§ **Texte à lire**
- - - - -

Joseph MORLAIS, le grand-père de ma grand-mère Marie MORLAIS, naît à Saint-Gilles (Ille-et-Vilaine) le 1er février 1828, précisément à la ferme du Cas-Rouge.
La ferme du Cas-Rouge en Saint-Gilles (photo JMR 2021)
Etant le 9ème de 10 enfants, il ne peut pas avoir beaucoup de prétention sur la future conduite de la ferme, qui reviendra finalement à son frère aîné Jean au décès de leur père.
Mais Joseph n'attendra pas la succession du fermage (location, la famille n'étant pas propriétaire), car c'est une bouche à nourrir parmi beaucoup d'autres. Il est d'abord placé ici et là dans les fermes de la commune ou chez des propriétaires un peu fortunés.
La pauvreté de sa famille, opposée au train de vie de quelques privilégiés de Saint-Gilles, lui donne la rage de s'en sortir. Puisqu'il n'y a pas d'autres emplois dans la région que ce qu'on lui propose, peu intéressant et mal rémunéré, il va partir.
Plusieurs années auparavant, son frère Pierre a déjà fui cette ferme surpeuplée et sans avenir pour lui. Profitant de l'amélioration des communications, Pierre avait choisi de s'installer boulanger à Guingamp vers 1840. Je raconterai peut-être un jour l'histoire terrible d'une de ses descendantes.
Boulanger ! C'est une bonne idée, dut se dire également Joseph : il fit le même choix 15 ans plus tard en poussant l'aventure un peu plus loin. Il décida en effet d'atteindre l'extrémité de la route en s'installant à Brest.
Joseph MORLAIS fit un choix qui, au moins dans un premier temps, devait lui rapporter gros.
Informé de la construction de la voie ferrée qui avait déjà atteint Rennes en 1857, certain que les trains devraient tôt ou tard arriver à Brest, il flaira la bonne affaire en achetant à Lambézellec un bâtiment de belle taille au sein duquel il ouvrit une boulangerie.
Un mystère entier demeure à ce jour : avec quels moyens, et avec quels crédits, ce jeune fermier de 25 ans arrivé sans argent dans la grande ville réussit-il à acquérir son bien ? C'est là un sujet qu'il me tarde d'aborder un jour… L'Histoire est un puits sans fond !
Il sut probablement s'informer avec précision du projet de la Société des Chemins de Fer de l'Ouest, puisqu'il ouvrit son commerce place Keruscun au-dessus du port de commerce, précisément là où la Compagnie prévoyait de construire ses bâtiments annexes au futur chantier : bureaux des cadres et locaux d'hébergement.
C'était là la promesse d'une clientèle nombreuse et captive.
Joseph MORLAIS, entre-temps marié en 1854 avec Joséphine SIOU, une jeune femme brestoise originaire du Moulin à Poudre, achète donc place Keruscun à l'angle de la rue Porstrein Nevez (aujourd'hui rue Jules Guesde) un bâtiment ainsi décrit dans le journal L'électeur du Finistère :
"Grande maison composée d'un rez-de-chaussée divisé en deux par un couloir d'entrée, ledit rez-de-chaussée ayant deux boutiques donnant sur la rue, et arrière-boutiques.

- - - - -

§ **Données fournies**
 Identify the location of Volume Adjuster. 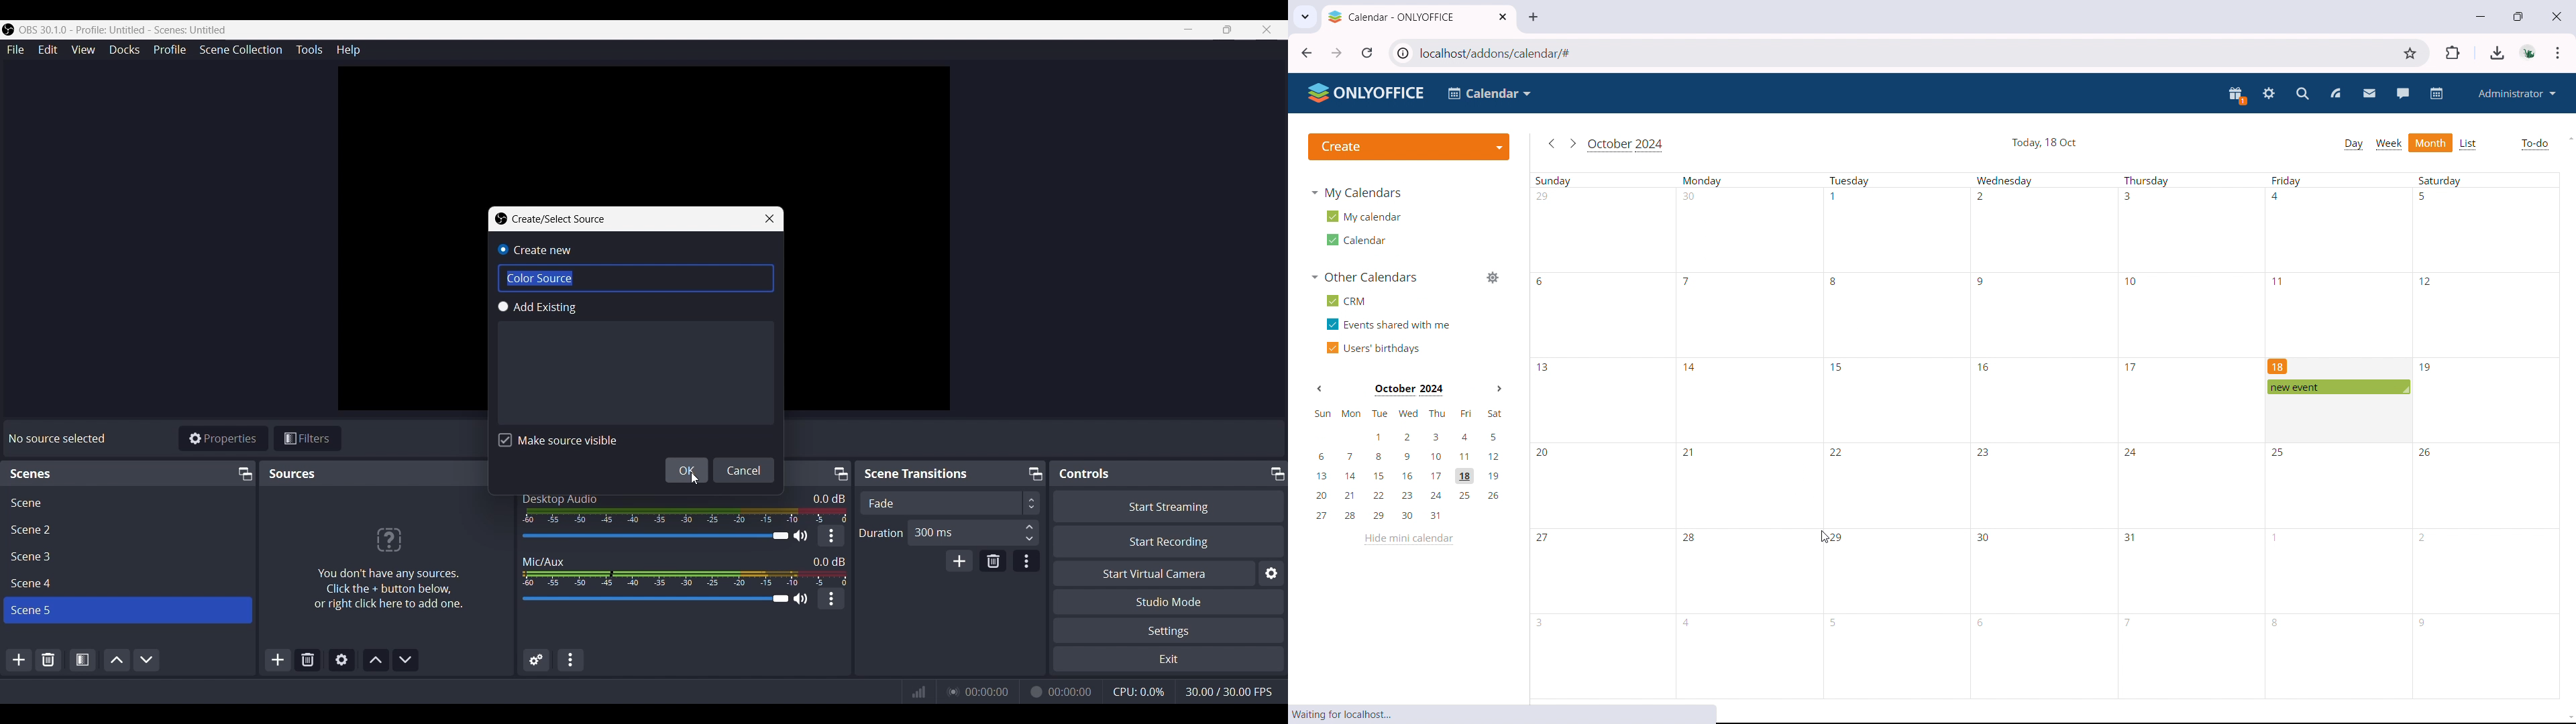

- - - - -

§ **Consigne donnée**
D'après le récit consacré à Joseph MORLAIS, en quelle année se marie-t-il avec Joséphine SIOU ?

§ **Résultat obtenu**
En 1854.